Start of EXCERPTED RECORDS

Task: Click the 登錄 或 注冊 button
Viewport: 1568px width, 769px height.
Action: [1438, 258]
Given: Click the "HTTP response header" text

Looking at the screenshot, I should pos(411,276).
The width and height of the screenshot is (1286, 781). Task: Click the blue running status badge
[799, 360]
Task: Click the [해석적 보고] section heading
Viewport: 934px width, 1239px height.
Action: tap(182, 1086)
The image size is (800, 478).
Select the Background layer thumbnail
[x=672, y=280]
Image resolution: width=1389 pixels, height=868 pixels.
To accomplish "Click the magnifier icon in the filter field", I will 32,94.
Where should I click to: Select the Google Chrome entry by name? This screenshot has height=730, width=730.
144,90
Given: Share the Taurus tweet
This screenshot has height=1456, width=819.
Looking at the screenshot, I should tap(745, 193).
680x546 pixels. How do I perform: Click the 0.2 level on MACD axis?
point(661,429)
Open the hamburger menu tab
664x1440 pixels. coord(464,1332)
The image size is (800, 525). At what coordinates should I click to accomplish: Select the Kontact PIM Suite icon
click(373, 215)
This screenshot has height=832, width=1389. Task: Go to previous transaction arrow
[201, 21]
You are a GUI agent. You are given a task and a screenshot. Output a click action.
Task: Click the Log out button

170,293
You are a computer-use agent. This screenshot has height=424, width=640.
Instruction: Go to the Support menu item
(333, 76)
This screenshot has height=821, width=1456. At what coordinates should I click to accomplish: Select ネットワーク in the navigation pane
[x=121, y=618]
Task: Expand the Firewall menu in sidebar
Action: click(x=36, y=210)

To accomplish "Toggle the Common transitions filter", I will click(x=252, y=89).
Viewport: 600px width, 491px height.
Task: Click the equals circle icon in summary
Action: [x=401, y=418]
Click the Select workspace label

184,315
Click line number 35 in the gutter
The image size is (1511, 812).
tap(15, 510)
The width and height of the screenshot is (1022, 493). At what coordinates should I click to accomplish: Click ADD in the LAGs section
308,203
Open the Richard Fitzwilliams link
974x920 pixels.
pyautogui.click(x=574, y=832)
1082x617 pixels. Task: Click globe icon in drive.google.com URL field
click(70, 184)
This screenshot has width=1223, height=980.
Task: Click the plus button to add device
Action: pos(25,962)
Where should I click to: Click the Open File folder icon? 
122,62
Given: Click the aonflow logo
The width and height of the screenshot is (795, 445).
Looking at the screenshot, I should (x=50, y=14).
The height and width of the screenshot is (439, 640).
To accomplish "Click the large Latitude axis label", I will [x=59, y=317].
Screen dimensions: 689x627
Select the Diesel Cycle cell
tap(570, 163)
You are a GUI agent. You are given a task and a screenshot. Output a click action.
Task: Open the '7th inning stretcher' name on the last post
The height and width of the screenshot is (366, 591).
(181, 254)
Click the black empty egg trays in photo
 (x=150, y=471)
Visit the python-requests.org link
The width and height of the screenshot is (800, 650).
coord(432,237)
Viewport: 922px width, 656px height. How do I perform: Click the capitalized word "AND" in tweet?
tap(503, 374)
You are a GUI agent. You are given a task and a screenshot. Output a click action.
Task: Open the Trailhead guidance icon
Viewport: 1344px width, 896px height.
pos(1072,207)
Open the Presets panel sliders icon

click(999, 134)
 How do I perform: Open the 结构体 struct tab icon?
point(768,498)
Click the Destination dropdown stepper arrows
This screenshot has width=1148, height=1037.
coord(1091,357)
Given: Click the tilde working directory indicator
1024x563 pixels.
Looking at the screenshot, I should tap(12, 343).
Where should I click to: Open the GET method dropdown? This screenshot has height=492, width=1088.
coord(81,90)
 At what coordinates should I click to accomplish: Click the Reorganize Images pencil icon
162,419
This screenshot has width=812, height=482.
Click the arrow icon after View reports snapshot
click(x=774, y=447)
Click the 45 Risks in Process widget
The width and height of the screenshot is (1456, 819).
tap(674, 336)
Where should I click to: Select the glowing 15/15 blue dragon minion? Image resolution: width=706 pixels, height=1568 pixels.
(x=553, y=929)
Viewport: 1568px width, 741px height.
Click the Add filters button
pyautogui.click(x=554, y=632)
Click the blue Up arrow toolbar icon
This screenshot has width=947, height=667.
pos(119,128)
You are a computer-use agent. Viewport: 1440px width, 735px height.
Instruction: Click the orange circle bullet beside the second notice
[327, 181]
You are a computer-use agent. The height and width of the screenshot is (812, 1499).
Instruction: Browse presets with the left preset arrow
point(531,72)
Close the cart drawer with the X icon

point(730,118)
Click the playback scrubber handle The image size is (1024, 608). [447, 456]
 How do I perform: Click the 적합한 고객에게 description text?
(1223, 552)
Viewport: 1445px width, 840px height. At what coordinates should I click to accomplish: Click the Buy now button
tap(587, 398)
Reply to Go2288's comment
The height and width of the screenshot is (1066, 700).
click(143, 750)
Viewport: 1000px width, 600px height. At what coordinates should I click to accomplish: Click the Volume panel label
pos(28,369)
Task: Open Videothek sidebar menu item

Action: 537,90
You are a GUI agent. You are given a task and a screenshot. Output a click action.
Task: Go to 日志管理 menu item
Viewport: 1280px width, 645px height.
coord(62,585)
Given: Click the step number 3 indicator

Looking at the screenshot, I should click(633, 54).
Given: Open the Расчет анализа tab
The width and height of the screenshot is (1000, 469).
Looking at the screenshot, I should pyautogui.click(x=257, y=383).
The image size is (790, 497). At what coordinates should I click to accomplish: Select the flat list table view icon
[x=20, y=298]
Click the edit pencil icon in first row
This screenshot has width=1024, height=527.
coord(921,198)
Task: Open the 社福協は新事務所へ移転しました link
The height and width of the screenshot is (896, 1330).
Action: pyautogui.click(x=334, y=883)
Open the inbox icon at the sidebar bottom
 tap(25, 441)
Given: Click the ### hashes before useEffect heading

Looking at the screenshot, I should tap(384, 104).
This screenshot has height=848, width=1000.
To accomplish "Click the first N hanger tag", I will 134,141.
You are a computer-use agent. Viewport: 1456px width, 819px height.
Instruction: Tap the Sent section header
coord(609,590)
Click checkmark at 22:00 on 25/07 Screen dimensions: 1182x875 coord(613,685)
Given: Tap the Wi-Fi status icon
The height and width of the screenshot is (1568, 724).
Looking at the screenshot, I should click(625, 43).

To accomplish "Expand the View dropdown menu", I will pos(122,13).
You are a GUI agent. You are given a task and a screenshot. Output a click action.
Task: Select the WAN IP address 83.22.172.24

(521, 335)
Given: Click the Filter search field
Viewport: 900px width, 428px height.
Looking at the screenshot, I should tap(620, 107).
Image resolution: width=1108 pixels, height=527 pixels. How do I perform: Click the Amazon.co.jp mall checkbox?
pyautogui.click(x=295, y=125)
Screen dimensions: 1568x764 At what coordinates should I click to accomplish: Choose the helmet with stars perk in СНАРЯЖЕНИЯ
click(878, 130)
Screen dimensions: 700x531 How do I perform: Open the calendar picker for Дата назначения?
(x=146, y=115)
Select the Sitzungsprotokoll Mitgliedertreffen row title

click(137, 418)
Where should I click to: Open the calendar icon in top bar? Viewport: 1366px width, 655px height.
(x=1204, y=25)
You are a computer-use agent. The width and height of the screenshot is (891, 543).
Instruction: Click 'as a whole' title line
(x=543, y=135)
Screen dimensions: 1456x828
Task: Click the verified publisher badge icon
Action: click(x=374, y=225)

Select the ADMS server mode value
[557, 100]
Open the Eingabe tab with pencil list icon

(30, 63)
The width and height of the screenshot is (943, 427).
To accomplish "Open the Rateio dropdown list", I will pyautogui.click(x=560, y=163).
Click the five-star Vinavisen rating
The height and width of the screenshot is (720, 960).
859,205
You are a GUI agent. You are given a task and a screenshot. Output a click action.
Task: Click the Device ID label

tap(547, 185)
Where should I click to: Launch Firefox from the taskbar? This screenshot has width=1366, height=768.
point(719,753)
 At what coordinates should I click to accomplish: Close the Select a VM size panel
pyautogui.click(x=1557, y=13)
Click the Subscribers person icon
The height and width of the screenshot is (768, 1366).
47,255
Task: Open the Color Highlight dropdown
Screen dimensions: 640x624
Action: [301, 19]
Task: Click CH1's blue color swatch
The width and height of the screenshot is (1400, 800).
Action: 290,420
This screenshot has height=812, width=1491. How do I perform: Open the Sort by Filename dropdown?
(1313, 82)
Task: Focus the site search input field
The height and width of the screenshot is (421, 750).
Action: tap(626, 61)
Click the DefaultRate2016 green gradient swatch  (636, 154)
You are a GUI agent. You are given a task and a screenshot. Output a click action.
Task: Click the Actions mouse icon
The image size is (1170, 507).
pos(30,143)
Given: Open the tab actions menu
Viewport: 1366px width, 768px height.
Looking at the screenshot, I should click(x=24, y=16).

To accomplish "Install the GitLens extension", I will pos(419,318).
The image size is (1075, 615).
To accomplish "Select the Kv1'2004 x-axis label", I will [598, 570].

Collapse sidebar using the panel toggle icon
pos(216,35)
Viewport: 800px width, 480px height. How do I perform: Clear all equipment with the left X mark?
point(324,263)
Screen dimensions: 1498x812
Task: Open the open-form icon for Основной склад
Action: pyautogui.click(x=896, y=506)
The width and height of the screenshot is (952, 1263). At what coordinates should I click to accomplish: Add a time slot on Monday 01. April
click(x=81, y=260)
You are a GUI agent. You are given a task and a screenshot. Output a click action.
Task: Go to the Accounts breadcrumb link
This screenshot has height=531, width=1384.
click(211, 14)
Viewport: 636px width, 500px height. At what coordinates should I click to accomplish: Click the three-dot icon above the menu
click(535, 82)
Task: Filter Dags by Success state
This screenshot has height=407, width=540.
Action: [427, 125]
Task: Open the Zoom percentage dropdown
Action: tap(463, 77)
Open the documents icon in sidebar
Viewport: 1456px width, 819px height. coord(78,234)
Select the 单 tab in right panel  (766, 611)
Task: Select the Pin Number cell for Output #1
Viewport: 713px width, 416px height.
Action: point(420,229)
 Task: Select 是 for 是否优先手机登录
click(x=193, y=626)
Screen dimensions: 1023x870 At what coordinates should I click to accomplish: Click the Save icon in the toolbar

End of EXCERPTED RECORDS

- REQUIRED ACTION
Above are the entries; copy out every line among them that contains the word "search".

- ANSWER SECTION
Given: Click the Filter search field
Task: Focus the site search input field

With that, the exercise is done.